» What this task involves
Using the records below, give again exactly the lines from the line that contains "Task: Click the わたり幅 value 73.5 for M" through the line that contains "The image size is (1425, 834).", both ends included, and only those.

Stored data entries:
────────────────────
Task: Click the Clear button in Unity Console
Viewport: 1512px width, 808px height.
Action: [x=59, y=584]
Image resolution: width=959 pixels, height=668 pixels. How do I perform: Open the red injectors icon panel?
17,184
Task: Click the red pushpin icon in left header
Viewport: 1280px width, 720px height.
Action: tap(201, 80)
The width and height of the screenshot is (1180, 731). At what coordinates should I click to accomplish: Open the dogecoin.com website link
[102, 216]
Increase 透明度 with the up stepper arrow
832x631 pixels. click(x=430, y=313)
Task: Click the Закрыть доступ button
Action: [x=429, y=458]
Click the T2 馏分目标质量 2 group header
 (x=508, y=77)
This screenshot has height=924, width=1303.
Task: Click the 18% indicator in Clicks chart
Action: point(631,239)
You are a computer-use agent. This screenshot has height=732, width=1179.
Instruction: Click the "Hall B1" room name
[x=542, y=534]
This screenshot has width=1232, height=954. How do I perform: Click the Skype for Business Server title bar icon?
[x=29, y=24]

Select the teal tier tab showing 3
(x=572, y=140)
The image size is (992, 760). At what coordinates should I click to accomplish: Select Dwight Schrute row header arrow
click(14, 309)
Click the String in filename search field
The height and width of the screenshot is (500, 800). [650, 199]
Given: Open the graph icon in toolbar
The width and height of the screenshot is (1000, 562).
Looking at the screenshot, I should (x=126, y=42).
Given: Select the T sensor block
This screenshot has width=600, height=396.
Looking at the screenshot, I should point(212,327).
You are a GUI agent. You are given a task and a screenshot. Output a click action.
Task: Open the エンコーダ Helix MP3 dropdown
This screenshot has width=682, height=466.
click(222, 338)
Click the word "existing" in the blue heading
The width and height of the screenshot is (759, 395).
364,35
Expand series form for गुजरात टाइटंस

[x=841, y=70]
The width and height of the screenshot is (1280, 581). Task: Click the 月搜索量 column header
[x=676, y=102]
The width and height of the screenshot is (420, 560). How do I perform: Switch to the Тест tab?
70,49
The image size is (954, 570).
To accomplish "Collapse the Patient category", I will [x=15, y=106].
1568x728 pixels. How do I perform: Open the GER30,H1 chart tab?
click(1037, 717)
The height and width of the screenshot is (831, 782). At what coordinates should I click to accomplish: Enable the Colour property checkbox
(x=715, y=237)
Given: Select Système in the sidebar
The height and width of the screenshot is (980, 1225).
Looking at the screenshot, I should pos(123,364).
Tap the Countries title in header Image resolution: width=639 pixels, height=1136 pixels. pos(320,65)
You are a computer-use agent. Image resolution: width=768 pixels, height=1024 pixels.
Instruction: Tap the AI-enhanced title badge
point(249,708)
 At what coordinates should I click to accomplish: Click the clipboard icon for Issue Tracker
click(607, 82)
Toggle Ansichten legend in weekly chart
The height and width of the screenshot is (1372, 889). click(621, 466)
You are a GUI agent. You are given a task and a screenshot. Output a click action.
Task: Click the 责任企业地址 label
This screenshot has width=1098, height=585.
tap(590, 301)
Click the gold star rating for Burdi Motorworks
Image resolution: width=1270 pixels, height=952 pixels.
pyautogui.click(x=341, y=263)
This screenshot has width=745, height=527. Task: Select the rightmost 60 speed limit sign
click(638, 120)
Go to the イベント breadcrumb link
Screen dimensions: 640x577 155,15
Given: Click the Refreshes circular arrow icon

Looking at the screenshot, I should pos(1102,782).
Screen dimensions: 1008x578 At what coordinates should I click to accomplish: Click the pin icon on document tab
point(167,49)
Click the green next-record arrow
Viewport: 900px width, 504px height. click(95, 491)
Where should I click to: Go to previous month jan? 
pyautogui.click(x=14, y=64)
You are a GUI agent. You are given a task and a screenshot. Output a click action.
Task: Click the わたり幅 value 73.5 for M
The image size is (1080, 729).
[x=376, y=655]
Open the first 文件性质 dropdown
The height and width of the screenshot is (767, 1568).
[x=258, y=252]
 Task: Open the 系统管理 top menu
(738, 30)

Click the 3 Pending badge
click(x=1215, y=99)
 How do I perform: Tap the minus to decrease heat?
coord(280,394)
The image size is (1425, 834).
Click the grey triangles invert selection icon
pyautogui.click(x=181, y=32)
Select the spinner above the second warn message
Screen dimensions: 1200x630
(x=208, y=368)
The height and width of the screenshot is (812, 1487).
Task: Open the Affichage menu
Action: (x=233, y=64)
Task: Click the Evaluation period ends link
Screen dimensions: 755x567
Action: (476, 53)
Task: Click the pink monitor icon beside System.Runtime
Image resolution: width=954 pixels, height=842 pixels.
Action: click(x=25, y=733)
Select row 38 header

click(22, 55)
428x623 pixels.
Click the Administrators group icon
────────────────────
» Answer box
Task: Click the わたり幅 value 73.5 for M
The image size is (1080, 729).
[x=376, y=655]
Open the first 文件性质 dropdown
The height and width of the screenshot is (767, 1568).
[x=258, y=252]
 Task: Open the 系统管理 top menu
(738, 30)

Click the 3 Pending badge
click(x=1215, y=99)
 How do I perform: Tap the minus to decrease heat?
coord(280,394)
The image size is (1425, 834).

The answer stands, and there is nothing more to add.